What is required » Every line from the one containing "Open the avatar" through the last line below should be reproduced exactly; please include nothing else.

Source records »

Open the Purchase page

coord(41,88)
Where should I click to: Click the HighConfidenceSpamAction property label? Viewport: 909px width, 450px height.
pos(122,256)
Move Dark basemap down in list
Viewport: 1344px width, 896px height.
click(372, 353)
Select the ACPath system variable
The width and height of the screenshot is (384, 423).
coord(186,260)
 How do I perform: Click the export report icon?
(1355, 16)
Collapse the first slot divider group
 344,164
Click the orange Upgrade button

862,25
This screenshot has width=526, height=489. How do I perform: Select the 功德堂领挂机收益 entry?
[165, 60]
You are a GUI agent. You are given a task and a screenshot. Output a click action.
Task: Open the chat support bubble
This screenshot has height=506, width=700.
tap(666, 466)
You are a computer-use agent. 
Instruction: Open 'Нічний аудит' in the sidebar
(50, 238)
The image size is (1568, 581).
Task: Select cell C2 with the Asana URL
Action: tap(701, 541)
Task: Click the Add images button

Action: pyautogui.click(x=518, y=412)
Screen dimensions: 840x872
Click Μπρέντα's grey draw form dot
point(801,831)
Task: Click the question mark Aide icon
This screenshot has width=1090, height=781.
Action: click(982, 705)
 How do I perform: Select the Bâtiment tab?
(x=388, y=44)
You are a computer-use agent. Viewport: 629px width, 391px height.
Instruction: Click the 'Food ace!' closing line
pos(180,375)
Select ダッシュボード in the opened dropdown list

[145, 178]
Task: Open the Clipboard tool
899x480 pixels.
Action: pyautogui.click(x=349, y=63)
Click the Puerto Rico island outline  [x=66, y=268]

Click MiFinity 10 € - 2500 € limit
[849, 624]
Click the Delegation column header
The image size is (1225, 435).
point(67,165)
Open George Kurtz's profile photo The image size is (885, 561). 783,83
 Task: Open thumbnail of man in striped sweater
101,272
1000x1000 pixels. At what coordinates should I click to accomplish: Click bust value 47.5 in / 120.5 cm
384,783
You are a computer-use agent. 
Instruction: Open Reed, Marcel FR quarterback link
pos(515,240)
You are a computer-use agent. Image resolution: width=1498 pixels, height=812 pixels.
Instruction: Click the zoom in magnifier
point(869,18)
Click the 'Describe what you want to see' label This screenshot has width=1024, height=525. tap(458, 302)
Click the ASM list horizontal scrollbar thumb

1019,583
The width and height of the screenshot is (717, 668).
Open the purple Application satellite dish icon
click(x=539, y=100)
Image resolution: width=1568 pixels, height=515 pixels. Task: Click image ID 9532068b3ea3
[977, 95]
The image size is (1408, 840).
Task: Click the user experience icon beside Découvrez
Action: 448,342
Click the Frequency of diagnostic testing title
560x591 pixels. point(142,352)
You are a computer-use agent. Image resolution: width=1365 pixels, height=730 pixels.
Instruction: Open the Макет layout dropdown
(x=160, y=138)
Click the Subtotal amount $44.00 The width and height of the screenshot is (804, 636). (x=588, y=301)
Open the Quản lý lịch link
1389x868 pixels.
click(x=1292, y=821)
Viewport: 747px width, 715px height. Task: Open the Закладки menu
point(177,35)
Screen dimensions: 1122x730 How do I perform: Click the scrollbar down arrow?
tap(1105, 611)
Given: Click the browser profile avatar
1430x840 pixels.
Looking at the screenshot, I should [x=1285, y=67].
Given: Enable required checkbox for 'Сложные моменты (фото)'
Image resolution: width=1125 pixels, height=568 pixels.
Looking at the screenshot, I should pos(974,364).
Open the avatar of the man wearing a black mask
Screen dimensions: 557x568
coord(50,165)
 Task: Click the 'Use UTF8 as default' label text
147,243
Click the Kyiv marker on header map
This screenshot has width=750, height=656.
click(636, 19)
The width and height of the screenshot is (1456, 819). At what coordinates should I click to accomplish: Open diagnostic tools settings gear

Exercise response »
Open the avatar of the man wearing a black mask
Screen dimensions: 557x568
coord(50,165)
 Task: Click the 'Use UTF8 as default' label text
147,243
Click the Kyiv marker on header map
This screenshot has width=750, height=656.
click(636, 19)
The width and height of the screenshot is (1456, 819). At what coordinates should I click to accomplish: Open diagnostic tools settings gear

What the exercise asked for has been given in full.